» **What is required**: Copy, please, the line with "At what coordinates should I click to accomplish: Select" and each line that follows it through the end of the data below, exactly as given and without pictures.
# # # #
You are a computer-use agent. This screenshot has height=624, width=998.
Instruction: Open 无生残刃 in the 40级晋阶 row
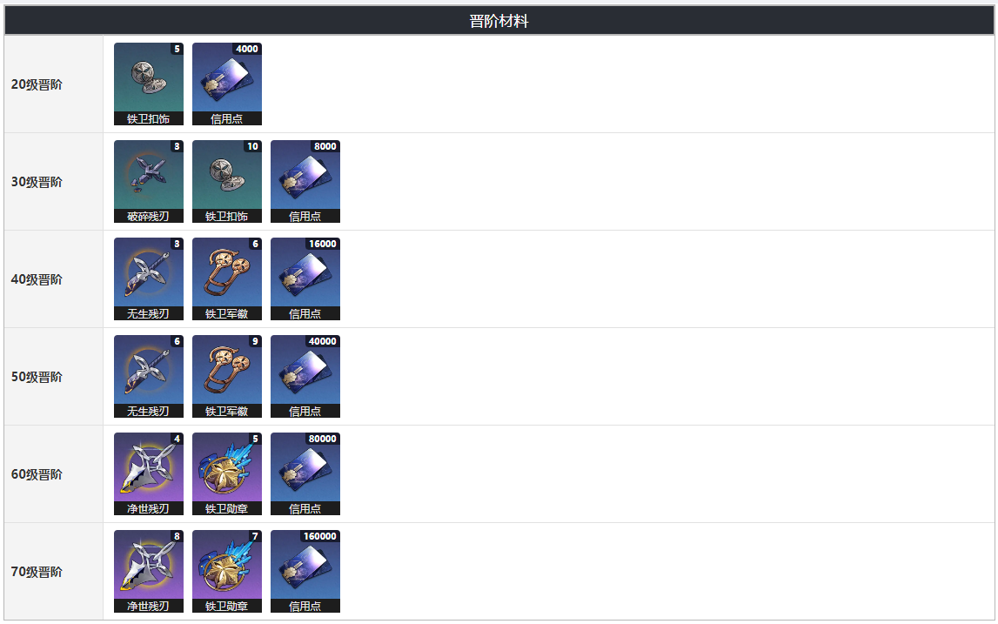tap(148, 278)
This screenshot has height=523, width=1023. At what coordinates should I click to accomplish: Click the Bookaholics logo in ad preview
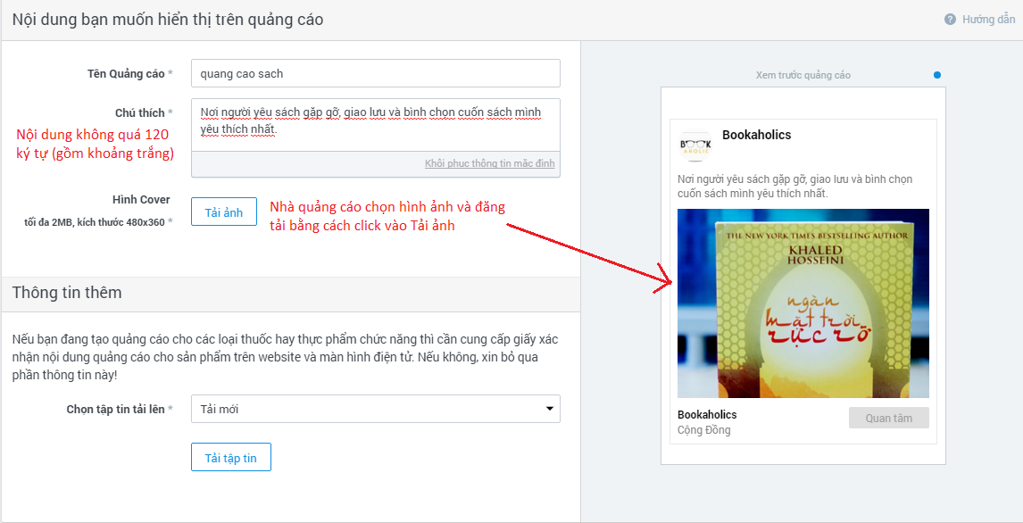(x=695, y=145)
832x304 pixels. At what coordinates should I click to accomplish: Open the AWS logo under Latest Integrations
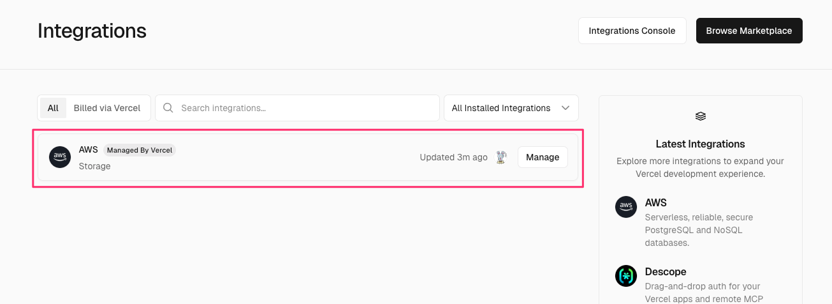(x=626, y=207)
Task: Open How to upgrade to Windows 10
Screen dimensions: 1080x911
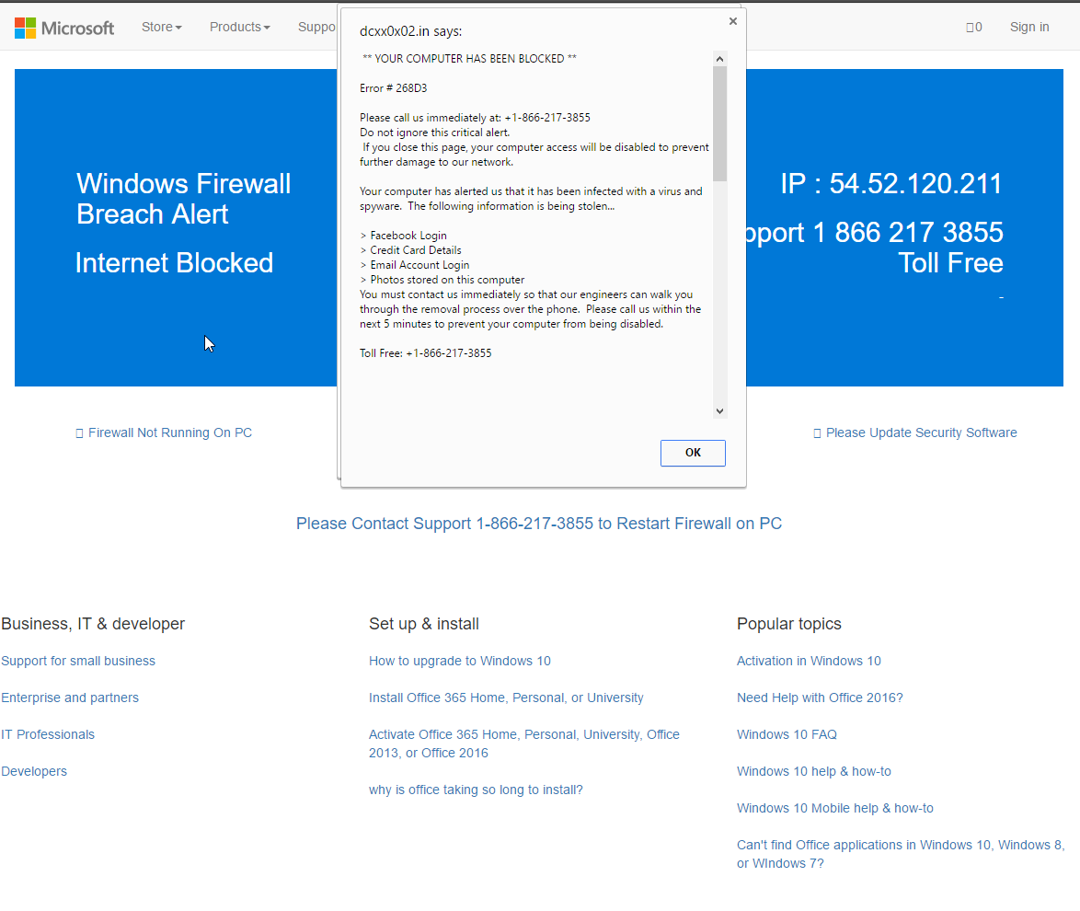Action: coord(460,661)
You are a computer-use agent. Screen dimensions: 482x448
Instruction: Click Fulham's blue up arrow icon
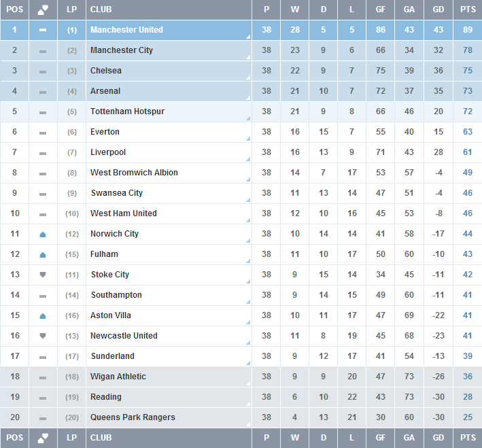[43, 254]
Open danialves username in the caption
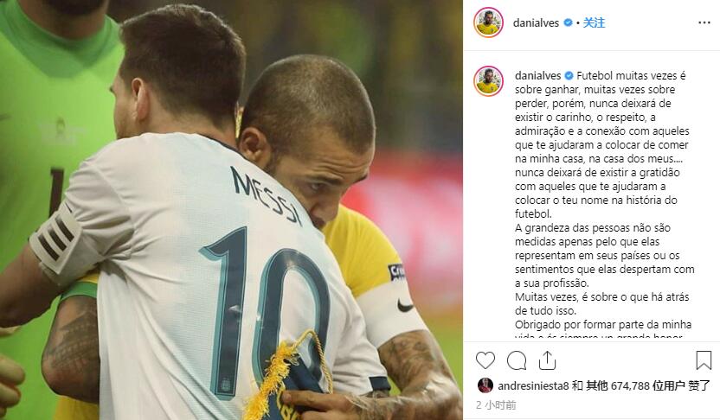Image resolution: width=720 pixels, height=420 pixels. (x=537, y=76)
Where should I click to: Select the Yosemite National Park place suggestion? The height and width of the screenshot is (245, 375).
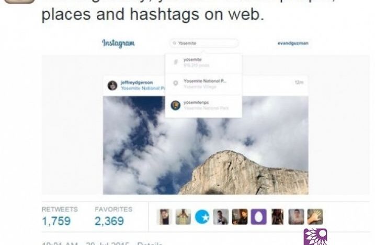click(x=203, y=84)
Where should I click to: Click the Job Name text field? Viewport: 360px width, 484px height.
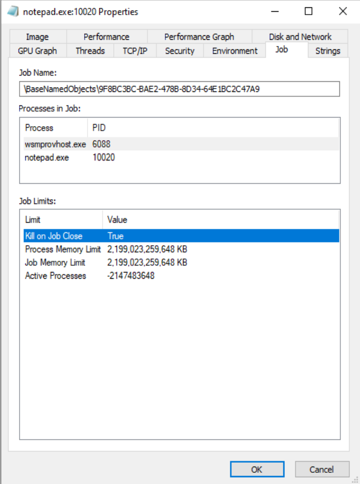[179, 89]
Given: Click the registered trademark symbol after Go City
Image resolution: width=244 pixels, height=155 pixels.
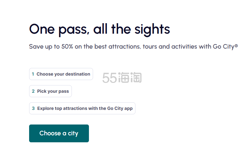Looking at the screenshot, I should pyautogui.click(x=236, y=46).
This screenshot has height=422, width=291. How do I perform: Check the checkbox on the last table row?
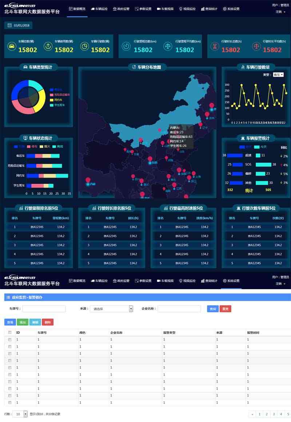pyautogui.click(x=10, y=402)
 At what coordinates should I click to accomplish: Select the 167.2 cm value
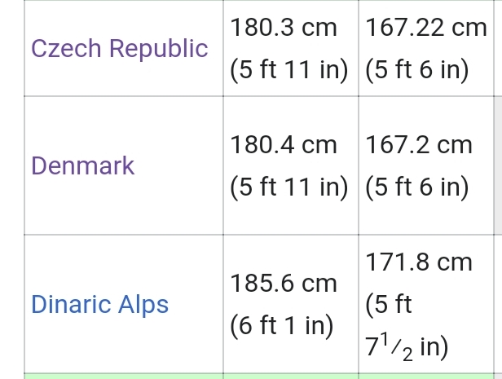point(419,145)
# # # #
» **Response to the task**:
 At what coordinates should I click to accomplish: Select the 167.2 cm value
point(419,145)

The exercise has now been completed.